● **What you need to do**:
a – From the church page on the Fourth Commandment, list the verbs that come after "but" in the explanation of what the commandment means.
b – Copy the church page on the Fourth Commandment from "St. Matthews Evangelical Lutheran Church –" to "and esteem them.", replacing "superiors" with "elders".

● **Selected excerpt**:
--- --- ---

St. Matthews Evangelical Lutheran Church

St. Matthews Evangelical Lutheran Church – A Discipleship Center, Wilmington, NC

The Fourth Commandment

“Honor your father and your mother.”

What does this mean?

We should fear and love God, and so we should not despise our parents and superiors, nor provoke them to anger, but honor, serve, obey, love, and esteem them.

Our Roman Catholic siblings in the faith talk about the domestic church. It’s a nice turn of phrase that captures the importance of having Christian parents. As co-creators with God, parents not only bring children into the world. In obedience to God’s command to make disciples of all people by baptizing them in the name of the Father, the Son, and the Holy Spirit, parents bring their children for Holy Baptism and make promises to raise them as children of the Light.

As we will discuss in a later blog, Luther quotes the warning from Exodus and Deuteronomy that the sins of the fathers and mothers are visited to the third and fourth generation. This means that bad behavior modeled by the previous generations of parents tends to get repeated until, by God’s grace and mercy, someone finally says: “Enough!”

--- --- ---

● **Extracted records**:

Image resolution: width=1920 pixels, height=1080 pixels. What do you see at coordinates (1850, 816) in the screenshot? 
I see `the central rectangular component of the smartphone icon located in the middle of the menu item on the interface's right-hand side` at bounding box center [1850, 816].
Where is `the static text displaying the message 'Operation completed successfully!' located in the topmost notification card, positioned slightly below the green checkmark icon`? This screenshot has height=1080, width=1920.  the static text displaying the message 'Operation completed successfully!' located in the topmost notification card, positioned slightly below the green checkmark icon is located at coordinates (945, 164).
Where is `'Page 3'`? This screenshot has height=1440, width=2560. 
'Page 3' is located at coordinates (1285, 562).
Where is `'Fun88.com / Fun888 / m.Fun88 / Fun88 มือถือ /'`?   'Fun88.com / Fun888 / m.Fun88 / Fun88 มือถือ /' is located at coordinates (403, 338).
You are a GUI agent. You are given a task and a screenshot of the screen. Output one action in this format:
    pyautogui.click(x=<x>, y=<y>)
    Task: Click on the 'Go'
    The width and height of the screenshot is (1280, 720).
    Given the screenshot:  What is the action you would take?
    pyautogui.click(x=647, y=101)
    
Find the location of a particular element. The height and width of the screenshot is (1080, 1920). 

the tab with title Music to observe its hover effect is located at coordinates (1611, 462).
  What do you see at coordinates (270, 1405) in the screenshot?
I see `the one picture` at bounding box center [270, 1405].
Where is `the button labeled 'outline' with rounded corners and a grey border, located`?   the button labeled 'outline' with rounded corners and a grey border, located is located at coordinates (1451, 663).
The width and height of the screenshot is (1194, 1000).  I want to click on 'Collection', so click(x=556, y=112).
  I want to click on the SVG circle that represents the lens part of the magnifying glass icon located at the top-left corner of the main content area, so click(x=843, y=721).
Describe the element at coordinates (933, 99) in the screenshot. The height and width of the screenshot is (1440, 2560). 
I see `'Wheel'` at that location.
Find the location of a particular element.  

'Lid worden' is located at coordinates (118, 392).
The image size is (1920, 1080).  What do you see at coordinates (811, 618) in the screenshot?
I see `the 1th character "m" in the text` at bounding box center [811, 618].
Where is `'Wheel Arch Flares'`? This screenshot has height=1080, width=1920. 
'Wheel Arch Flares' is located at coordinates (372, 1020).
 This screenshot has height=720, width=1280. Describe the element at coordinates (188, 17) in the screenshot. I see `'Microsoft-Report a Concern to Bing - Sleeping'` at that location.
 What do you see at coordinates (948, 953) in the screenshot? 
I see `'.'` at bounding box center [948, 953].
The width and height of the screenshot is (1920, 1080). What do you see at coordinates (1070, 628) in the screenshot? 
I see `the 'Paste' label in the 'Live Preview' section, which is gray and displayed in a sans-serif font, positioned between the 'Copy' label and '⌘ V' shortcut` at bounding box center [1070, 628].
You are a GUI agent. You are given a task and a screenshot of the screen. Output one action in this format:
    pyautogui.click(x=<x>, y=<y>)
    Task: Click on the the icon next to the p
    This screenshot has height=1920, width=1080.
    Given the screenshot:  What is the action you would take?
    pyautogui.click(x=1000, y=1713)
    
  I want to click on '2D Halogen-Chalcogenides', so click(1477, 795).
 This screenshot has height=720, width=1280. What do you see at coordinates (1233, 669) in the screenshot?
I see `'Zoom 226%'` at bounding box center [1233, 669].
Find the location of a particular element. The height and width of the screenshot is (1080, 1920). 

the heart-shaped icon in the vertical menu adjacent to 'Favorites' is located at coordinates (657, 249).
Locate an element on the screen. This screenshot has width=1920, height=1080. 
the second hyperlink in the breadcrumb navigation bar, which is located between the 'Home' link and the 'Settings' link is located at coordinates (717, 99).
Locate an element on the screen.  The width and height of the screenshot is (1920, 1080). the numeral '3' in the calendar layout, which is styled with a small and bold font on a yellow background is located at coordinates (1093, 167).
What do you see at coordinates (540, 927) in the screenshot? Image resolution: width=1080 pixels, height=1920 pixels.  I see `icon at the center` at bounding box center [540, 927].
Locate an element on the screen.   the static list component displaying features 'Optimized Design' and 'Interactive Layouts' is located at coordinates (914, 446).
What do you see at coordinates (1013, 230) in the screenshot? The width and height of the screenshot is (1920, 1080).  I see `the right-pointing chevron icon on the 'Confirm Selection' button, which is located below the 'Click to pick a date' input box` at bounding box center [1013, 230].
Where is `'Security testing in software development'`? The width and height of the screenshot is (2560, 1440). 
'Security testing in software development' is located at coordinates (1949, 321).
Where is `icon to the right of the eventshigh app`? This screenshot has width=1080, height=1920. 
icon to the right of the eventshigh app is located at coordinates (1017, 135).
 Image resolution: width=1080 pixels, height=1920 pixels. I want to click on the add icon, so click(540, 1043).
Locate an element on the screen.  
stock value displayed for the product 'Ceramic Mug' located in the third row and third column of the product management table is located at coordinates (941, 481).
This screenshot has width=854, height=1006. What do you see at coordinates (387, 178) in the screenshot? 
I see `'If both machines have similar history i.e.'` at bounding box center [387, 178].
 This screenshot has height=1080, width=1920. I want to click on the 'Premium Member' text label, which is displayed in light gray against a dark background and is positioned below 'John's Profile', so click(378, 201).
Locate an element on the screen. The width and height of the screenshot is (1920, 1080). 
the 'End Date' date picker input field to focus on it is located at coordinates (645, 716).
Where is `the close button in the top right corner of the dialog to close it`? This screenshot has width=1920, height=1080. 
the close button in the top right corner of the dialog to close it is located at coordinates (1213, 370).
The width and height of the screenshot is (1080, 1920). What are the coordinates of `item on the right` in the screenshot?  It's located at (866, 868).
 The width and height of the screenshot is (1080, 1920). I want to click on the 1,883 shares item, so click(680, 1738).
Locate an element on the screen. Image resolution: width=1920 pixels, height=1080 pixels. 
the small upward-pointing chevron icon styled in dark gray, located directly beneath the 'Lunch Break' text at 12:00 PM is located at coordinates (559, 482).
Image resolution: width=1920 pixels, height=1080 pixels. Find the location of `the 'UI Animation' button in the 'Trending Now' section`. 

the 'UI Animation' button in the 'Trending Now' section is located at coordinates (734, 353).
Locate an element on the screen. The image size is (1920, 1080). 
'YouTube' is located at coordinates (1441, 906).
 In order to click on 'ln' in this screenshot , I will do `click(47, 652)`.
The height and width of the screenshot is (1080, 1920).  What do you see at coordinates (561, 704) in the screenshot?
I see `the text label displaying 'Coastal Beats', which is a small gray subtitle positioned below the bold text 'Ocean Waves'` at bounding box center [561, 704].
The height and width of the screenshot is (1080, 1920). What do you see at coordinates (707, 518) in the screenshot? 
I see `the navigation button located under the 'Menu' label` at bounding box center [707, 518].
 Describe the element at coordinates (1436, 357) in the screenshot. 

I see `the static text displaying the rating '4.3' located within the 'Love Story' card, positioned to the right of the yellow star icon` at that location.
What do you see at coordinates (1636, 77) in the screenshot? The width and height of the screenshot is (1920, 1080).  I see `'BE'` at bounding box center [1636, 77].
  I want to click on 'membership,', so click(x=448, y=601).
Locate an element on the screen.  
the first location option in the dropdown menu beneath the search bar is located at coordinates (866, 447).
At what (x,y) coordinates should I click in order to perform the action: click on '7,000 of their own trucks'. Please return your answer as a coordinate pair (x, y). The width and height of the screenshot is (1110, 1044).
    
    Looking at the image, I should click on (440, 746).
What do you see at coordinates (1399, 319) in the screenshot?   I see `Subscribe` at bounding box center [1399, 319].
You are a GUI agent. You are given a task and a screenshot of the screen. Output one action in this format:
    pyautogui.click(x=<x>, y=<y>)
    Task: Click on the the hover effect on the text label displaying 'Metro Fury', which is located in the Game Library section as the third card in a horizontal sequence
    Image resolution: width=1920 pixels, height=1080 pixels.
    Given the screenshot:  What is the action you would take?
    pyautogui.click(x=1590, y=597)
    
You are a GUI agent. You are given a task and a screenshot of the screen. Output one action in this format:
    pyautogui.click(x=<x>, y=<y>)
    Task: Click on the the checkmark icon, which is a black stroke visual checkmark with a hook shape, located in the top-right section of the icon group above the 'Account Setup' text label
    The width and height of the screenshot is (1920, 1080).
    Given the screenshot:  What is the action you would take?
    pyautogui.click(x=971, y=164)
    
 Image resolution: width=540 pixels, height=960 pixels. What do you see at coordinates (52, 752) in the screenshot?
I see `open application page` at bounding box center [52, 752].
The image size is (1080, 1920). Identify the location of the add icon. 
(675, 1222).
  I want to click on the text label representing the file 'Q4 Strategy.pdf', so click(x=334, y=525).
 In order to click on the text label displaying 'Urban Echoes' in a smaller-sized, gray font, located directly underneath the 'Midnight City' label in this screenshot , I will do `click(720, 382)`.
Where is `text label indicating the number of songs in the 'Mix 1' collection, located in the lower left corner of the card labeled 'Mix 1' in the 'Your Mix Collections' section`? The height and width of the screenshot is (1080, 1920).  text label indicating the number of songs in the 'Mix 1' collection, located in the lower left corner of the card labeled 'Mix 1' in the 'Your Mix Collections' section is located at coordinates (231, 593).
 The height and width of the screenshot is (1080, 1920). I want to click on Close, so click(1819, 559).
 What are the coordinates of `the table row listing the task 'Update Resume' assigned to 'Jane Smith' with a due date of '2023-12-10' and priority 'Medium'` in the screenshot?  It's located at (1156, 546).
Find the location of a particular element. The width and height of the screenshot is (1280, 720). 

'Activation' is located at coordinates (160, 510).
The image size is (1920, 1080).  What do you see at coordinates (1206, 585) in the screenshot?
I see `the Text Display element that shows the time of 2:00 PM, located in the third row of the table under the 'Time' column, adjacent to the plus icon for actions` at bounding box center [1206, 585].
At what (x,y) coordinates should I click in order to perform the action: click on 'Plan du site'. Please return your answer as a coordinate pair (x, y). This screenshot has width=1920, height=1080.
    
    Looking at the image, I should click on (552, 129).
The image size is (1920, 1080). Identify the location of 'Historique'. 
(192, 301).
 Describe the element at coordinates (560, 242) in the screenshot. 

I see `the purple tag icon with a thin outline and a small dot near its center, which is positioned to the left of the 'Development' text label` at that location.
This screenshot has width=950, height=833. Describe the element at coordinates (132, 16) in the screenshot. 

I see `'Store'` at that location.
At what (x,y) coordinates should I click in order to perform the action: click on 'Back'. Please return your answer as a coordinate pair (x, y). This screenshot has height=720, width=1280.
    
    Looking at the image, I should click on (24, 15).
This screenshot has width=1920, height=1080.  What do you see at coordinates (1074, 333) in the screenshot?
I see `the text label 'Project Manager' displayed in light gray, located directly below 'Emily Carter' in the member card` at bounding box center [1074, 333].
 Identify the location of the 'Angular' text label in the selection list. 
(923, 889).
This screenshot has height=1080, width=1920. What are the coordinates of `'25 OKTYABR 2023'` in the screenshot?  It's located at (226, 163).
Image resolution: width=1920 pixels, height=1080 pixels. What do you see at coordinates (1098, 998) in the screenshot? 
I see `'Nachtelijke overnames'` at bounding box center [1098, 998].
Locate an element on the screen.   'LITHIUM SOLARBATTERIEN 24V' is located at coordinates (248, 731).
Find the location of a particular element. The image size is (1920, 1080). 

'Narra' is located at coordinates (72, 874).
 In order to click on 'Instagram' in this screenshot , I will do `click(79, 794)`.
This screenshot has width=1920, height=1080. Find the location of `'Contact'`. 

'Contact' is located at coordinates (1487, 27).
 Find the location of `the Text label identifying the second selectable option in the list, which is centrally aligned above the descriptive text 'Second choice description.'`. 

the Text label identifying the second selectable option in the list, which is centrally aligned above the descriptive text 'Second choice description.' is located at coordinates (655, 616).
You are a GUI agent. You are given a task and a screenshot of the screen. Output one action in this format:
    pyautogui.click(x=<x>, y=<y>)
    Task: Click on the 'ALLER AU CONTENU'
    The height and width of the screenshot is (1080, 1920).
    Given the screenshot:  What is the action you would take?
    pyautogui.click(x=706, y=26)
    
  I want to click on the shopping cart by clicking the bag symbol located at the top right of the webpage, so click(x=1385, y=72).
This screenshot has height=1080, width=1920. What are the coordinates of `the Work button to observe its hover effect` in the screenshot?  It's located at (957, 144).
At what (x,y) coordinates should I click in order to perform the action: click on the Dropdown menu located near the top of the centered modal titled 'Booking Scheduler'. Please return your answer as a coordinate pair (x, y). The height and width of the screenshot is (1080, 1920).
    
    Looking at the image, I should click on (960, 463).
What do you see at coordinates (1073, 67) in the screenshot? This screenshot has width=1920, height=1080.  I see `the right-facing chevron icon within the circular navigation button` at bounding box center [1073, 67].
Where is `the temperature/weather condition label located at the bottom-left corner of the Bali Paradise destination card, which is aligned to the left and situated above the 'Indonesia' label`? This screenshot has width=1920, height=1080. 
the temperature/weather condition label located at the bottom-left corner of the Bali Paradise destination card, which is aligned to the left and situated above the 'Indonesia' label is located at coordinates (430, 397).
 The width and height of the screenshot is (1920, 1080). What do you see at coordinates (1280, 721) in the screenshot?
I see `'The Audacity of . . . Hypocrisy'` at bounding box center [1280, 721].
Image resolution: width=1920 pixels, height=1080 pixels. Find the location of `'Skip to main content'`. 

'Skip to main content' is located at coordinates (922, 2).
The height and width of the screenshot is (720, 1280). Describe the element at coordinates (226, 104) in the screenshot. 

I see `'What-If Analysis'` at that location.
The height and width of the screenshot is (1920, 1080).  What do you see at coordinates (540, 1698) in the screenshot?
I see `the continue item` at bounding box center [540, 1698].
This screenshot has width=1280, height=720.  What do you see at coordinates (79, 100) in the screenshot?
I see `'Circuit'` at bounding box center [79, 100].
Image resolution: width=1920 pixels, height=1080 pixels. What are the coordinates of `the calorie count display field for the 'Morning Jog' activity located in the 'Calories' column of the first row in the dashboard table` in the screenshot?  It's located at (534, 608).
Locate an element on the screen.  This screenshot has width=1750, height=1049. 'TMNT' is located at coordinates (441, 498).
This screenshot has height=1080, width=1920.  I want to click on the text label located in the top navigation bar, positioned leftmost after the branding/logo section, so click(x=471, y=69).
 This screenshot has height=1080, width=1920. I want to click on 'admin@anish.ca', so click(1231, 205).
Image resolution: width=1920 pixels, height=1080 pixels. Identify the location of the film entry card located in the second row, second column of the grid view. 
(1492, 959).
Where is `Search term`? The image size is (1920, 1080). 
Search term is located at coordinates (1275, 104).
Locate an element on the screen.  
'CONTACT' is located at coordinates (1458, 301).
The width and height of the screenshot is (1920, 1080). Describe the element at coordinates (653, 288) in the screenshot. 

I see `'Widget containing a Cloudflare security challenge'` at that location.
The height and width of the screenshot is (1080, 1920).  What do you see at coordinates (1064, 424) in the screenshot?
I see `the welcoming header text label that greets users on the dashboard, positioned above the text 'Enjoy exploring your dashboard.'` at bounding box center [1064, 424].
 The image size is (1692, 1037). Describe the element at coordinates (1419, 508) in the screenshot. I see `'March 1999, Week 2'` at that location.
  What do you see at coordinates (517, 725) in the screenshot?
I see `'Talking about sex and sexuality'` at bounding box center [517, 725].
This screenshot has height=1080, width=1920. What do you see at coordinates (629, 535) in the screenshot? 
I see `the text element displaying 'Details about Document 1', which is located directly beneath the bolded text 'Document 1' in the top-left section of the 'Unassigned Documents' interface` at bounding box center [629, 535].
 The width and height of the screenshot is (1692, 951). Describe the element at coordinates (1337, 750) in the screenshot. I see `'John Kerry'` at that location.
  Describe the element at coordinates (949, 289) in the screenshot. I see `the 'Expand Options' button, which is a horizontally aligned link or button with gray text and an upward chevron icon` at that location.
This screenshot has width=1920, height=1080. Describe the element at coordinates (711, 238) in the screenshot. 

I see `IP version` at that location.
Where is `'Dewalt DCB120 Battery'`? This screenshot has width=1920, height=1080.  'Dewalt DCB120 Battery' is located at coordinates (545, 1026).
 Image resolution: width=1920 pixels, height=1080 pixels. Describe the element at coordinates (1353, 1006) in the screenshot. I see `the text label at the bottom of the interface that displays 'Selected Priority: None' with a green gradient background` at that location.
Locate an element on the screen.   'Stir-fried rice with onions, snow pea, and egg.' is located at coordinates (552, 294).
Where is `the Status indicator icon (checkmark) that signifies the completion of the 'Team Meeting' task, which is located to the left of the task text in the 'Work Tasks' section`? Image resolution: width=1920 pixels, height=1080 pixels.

--- --- ---

● **Outputs in order**:
a – honor, serve, obey, love, esteem

b –
St. Matthews Evangelical Lutheran Church – A Discipleship Center, Wilmington, NC

The Fourth Commandment

“Honor your father and your mother.”

What does this mean?

We should fear and love God, and so we should not despise our parents and elders, nor provoke them to anger, but honor, serve, obey, love, and esteem them.